Here’s a question that doesn’t get asked nearly enough: what do you avoid the most?
Whether it’s a child, an adolescent, a Fortune 500 CEO or government leader, each of us avoids something.
Perhaps it’s a specific situation or a certain emotional state. Or a particular person or an imagined future.
Whatever it is, we avoid things because they touch something vulnerable inside of us. Deep down, they make us feel powerless, afraid, unwanted, alone or worthless.
Luckily, we have developed strategies that move us around those states (pop quiz: which is yours?). But they limit our freedom and growth, as well as that of others.
We are limited practically, in that we do not do the things that may bring us fortune, joy or love.
And we are limited spiritually, in that we do not become who we really are.
It doesn’t have to be this way. With a bit of courage and proper guidance, we can reclaim these parts of ourselves.
We can change how we feel about the things we avoid and develop healthier strategies.
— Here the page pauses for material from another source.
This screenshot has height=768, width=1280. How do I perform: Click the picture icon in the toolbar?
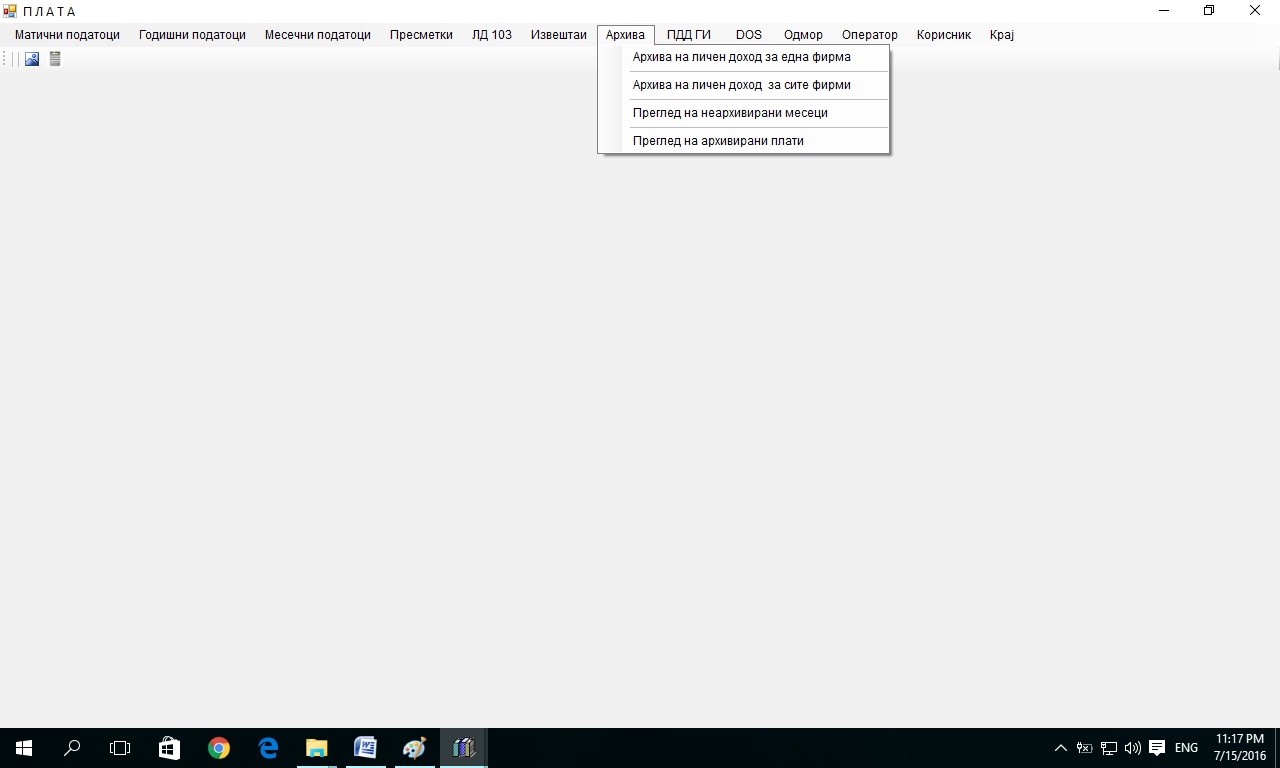(32, 59)
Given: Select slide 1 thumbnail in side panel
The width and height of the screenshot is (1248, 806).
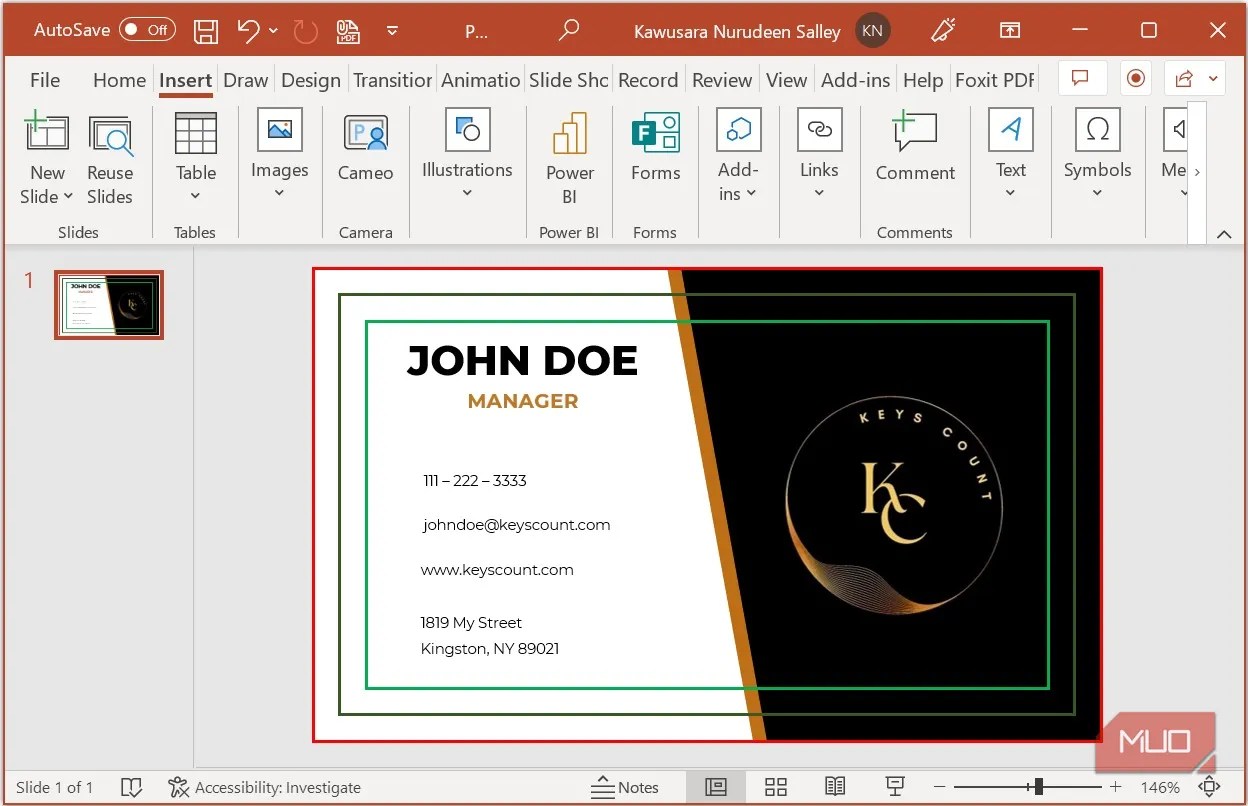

We can open space inside, become more whole and be more fully present.
So for now, ask yourself these questions:
- What do I avoid the most?
- How would I feel if I met that person or situation head on?
- What strategies do I use to avoid those states?
- What do those strategies cost me?
- What would my life look like if I no longer avoided?
To paraphrase President Roosevelt’s famous “the only thing we have to fear is fear itself”: the only thing we should avoid is avoidance.